21A And 23, High Street is a Grade II listed building in the East Cambridgeshire local planning authority area, England. First listed on 17 November 2008. Shop, domestic accommodation. 2 related planning applications.
21A And 23, High Street
- WRENN ID
- fallen-balcony-sunrise
- Grade
- II
- Local Planning Authority
- East Cambridgeshire
- Country
- England
- Date first listed
- 17 November 2008
- Type
- Shop, domestic accommodation
- Source
- Historic England listing
Description
Shops with domestic accommodation over, formerly commercial premises with domestic accommodation to the rear, located in Ely. The building dates from the late Medieval period with extensive recasting in the mid 18th century, and late 19th or early 20th century shop fronts. The number 23 shop front features modern arched glazing bars. Construction is of rendered brick with possible fragmentary survival of timber-framing to the rear, and a plain tiled roof. The building has an L-shaped plan comprising a street front range adjoined at the rear by a range running back down the plot. It adjoins numbers 21 and 25 High Street.

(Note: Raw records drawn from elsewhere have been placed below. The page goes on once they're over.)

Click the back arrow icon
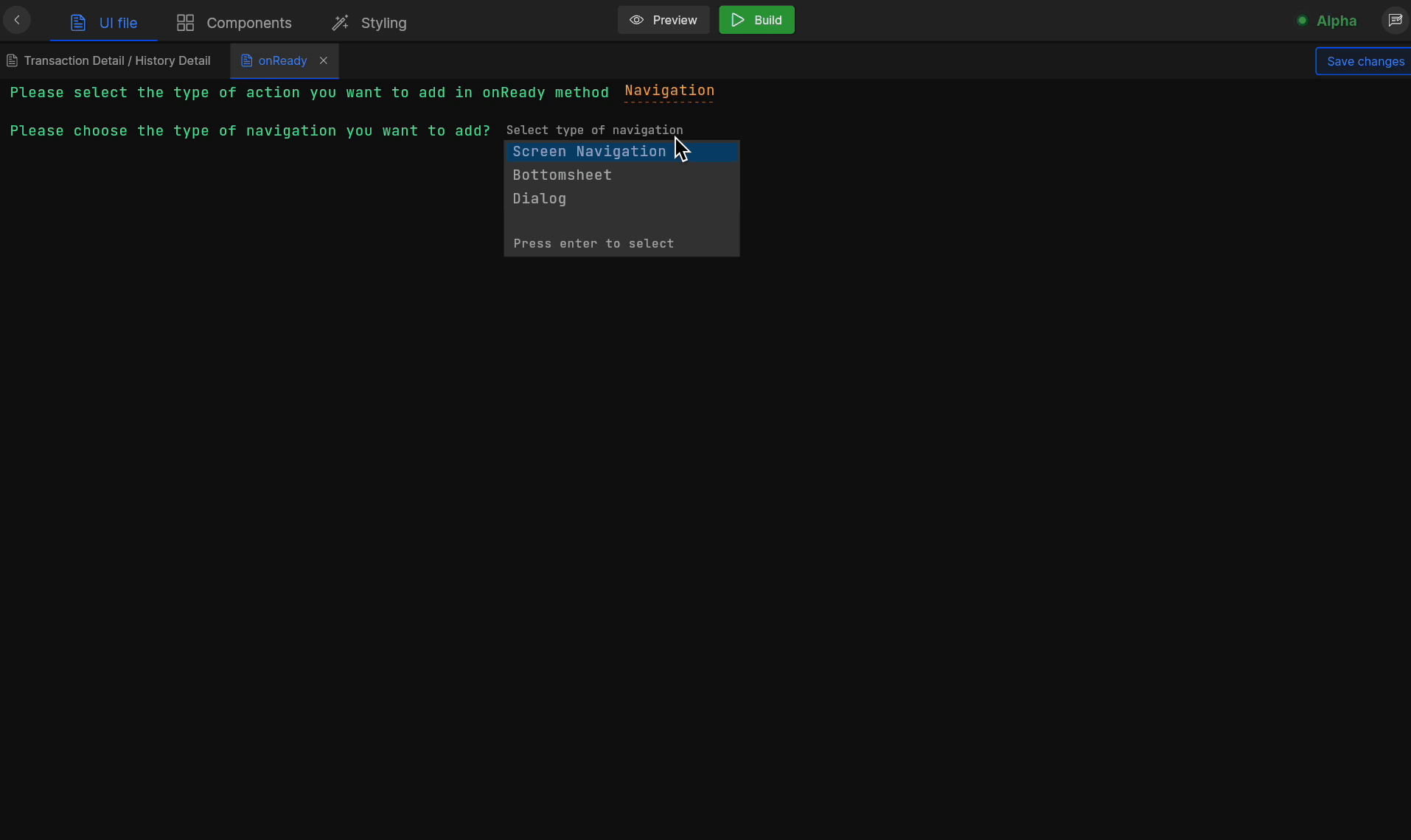 [x=17, y=20]
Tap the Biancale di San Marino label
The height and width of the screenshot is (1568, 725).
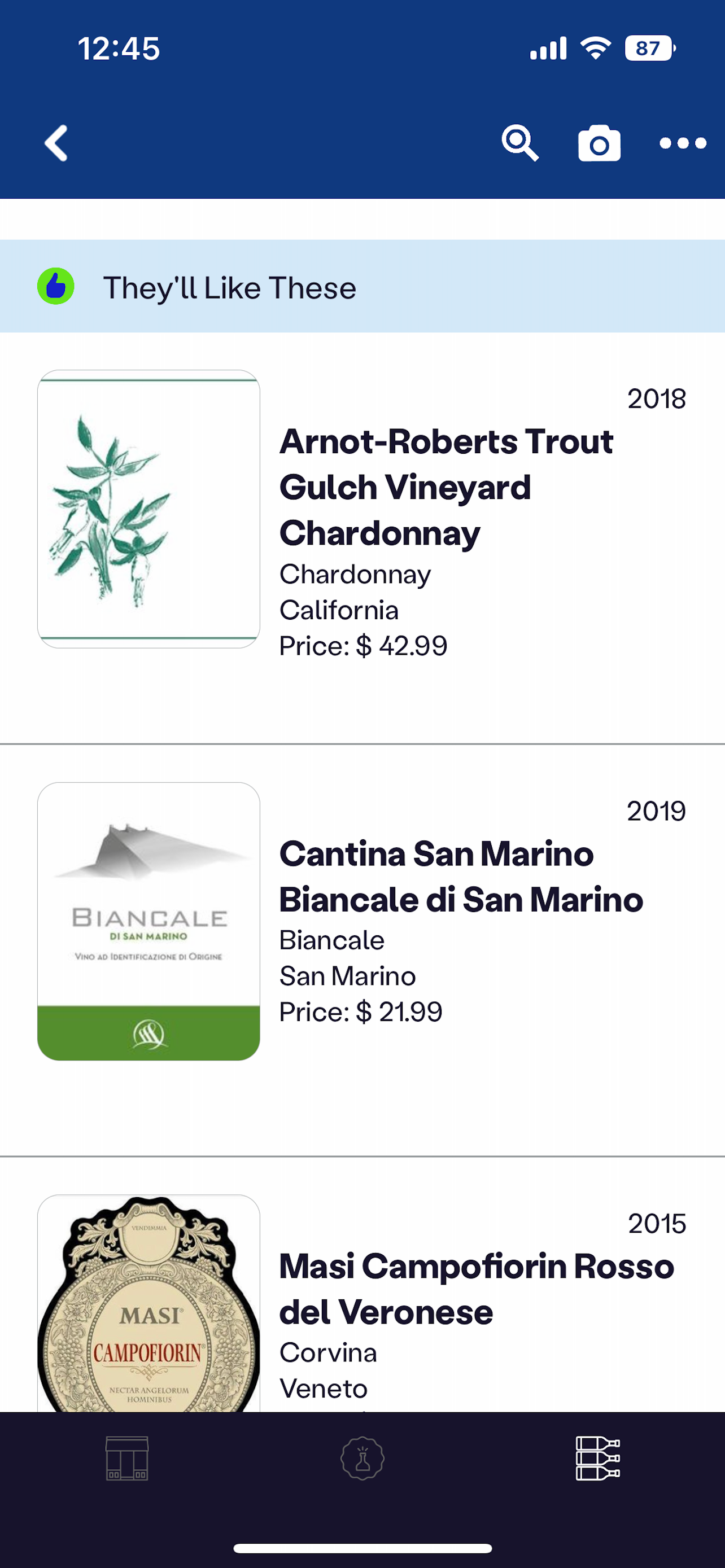click(149, 921)
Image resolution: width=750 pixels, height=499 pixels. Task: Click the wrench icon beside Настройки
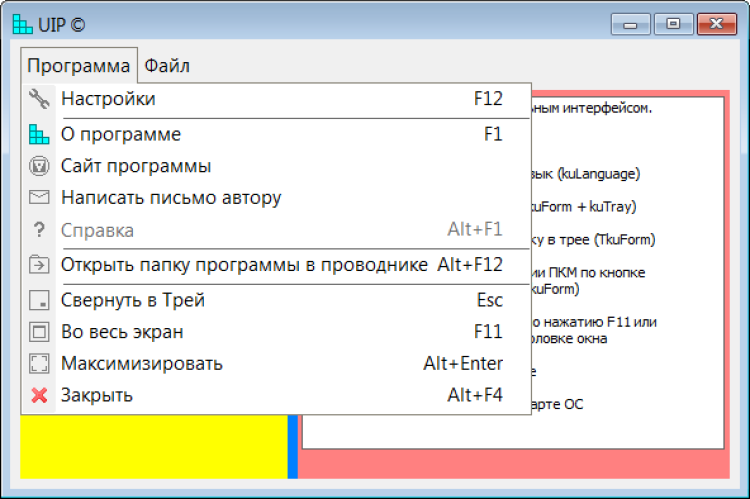click(39, 99)
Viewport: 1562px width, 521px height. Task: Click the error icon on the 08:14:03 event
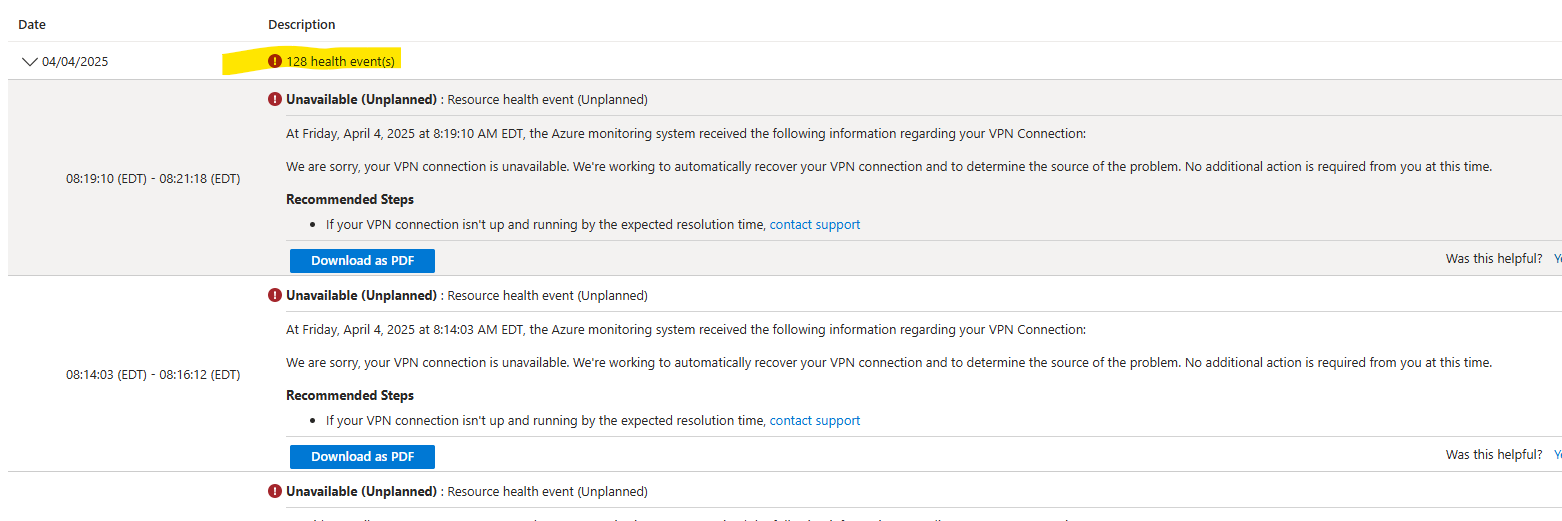pyautogui.click(x=275, y=296)
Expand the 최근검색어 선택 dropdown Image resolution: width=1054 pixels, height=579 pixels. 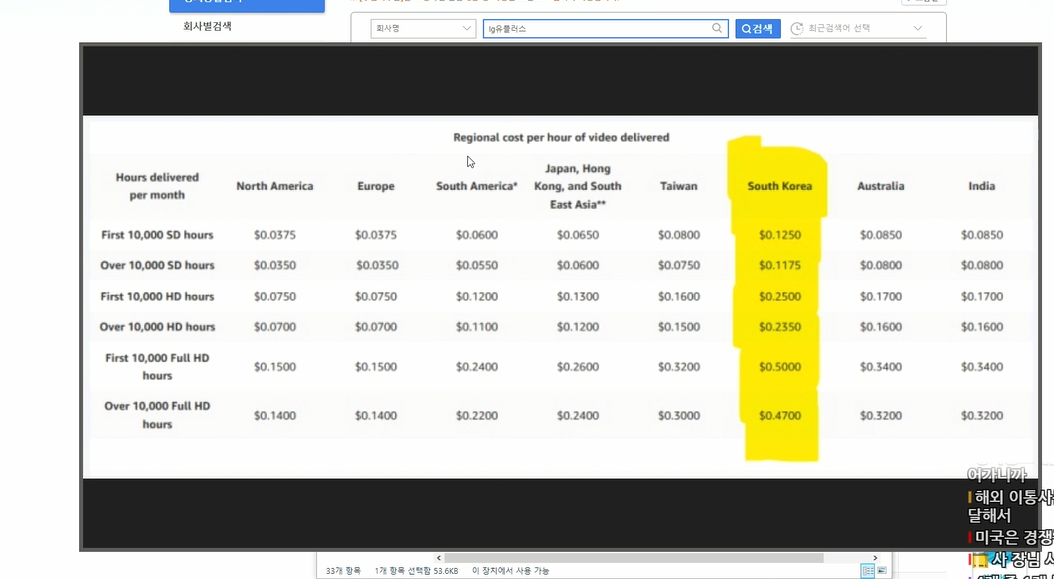[917, 29]
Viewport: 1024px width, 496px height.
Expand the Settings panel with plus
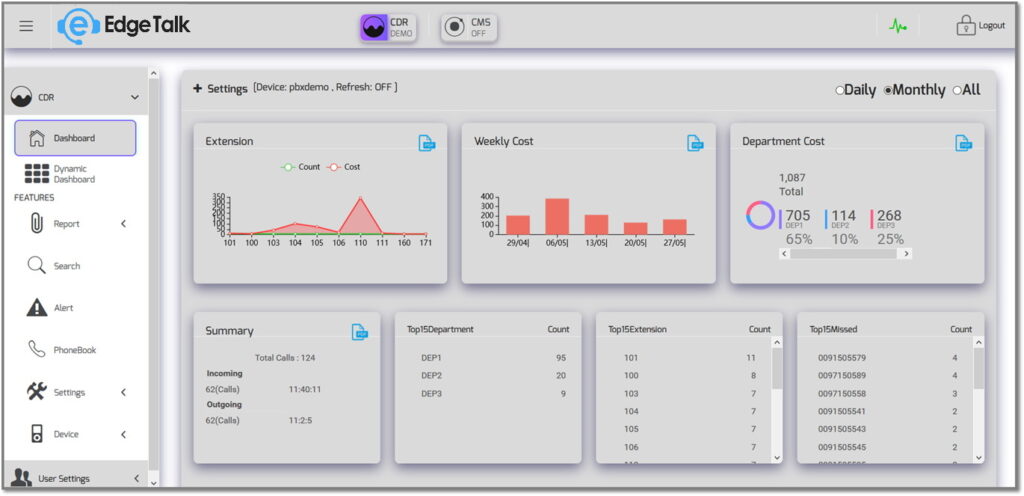(198, 89)
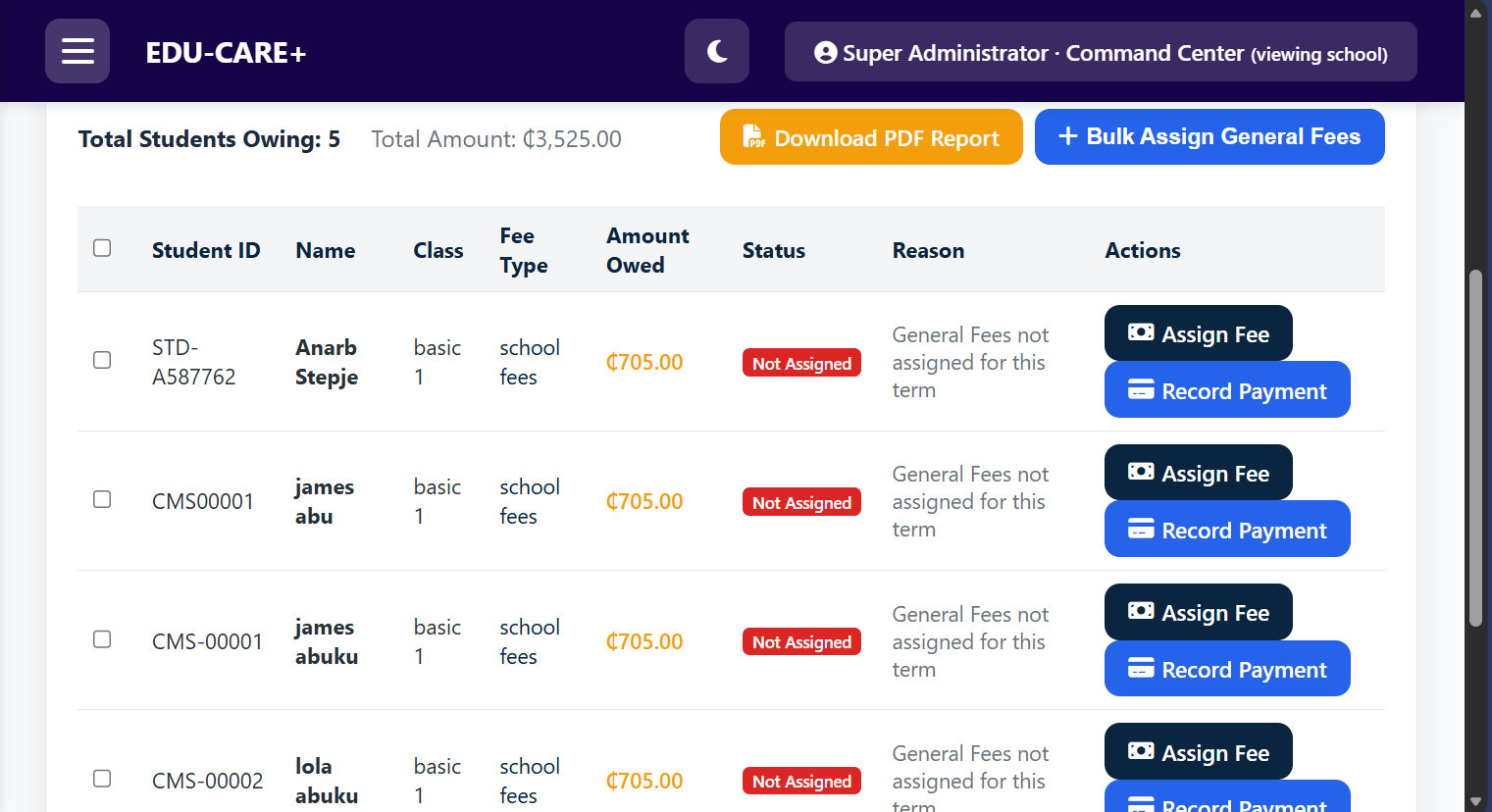This screenshot has width=1492, height=812.
Task: Toggle dark mode with the moon icon
Action: point(717,51)
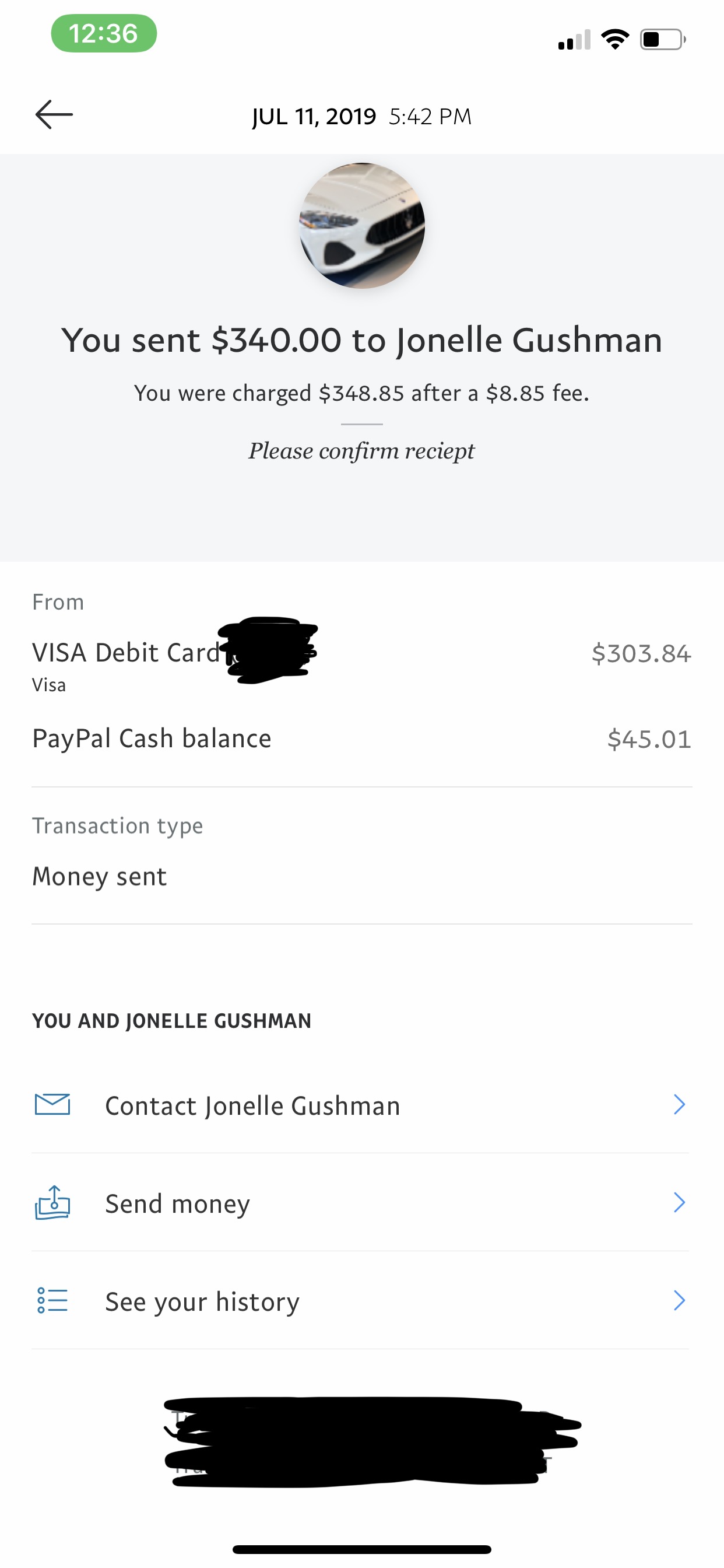Tap the back arrow icon
724x1568 pixels.
(x=54, y=114)

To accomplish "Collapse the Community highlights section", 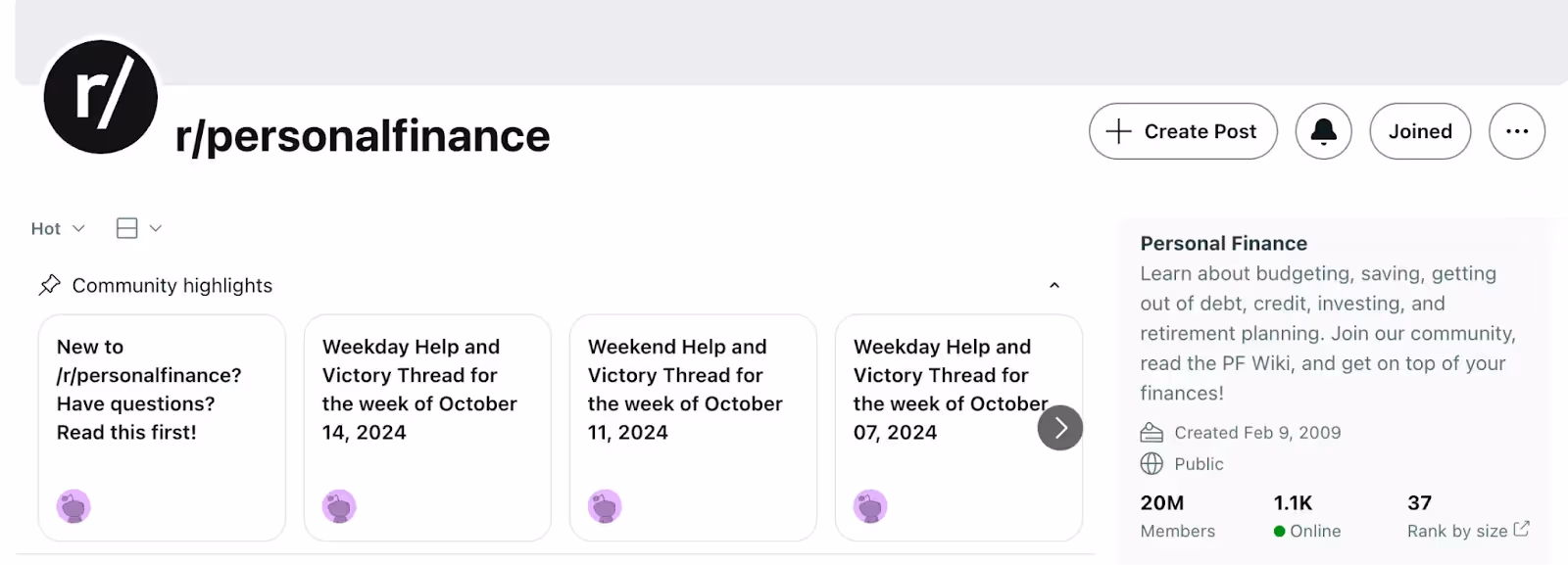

The building is two storeys in height with an additional attic storey in the front range. The pitched roof is gabled to the rear of the rear range, and features a large central brick stack in the rear range. The street front elevation has two shop fronts at ground floor level. Number 21a has large plate glass windows with a recessed door to the left. Number 23 has multiple panes with arched glazing bars and a twentieth-century door to the left. Above, the first floor is divided into three window bays containing early or mid 19th-century unhorned six-over-six sashes. Three square-headed dormers with modern casement windows light the attic storey. A modern single storey addition has been made to the west side of the rear range.
The roof structure of the rear range is formed of coupled rafters which may be 18th century in date but is probably earlier, perhaps contemporary with the stack, with some earlier re-used members and some later insertions. Doors at the upper level and at the first-floor level are mainly two-panelled and date from the 18th century. The winder stair up to the attic, with simple square newels and stick balusters, is probably 18th century in date. Timber framing may survive where the rear range adjoins the front range. A cross beam of the front range, exposed on the attic winder stair, has a broad chamfer and run-out stop that may be late medieval in date.
The first floor rooms of the front range were once panelled. A significant section survives on the front wall, raised and fielded with broad ovolo moulding, likely to be early or mid 18th century in date and certainly predating the sash windows, the low internal sills of which cut into the panelling. The rear range at first-floor level comprises two rooms divided by the large brick stack. The first room has a late 18th or early 19th-century cast iron grate which conceals an earlier fireplace within the brick stack. To the left of the fireplace a battened timber door has H hinges of circa 1700 date. The rear room has an axial beam carried at one end by the stack and presumably conceals a blocked fireplace beneath. The beam is substantial, chamfered and stopped, and is late medieval. Beside the stack a small winder stair leads up to an attic room. At ground floor level, a substantial axial beam survives to the rear of the main stack. To the front of the stack the rear and front ranges have been opened up and fitted out as modern commercial premises. A false ceiling conceals the ceiling above save for an 18th-century ovolo-moulded cross beam which probably marks the rear of the street-front range.
The property is close to the cathedral church, and the relationship between the High Street and the north side of the cathedral precinct indicates that the street dates from at least the rebuilding of the cathedral church by Abbot Simeon after the Norman Conquest. The historic core of the city was laid out much as it is today by 1416. The north side of the street, divided into burgage plots for rent in medieval times, potentially contains evidence of buildings of great antiquity. These burgage plots were of high status and most probably contained a mixture of commercial and domestic accommodation. By the time of the publication of Speed's map of Ely of 1610 the High Street was well developed. Drainage of the fens in the 17th century led to a period of prosperity, so that in the 17th and 18th centuries properties were erected and refurbished.
The building was in existence by the time of the 17th-century map. It is likely to have consisted of commercial premises on the street front with domestic accommodation in the range to the rear. Evidence in the building supports this, with the survival of a substantial late medieval brick stack in the rear range, heating rooms on each side of it. In the mid 18th century the building was substantially refurbished. The front range was reroofed, at the same time creating the attic rooms, and the whole building was completely refitted. At first floor level the front room was panelled and two-panel doors installed throughout. By the late 19th or early 20th century the shop fronts were created, that to number 23 perhaps being 19th century but altered with modern glazing bars. It may have been at this time that an alleyway between 21 and 23 High Street, which formerly gave access to the rear of the plot, was built into and the two separate units of 21a and 23 created. The roof was re-tiled in the early 21st century.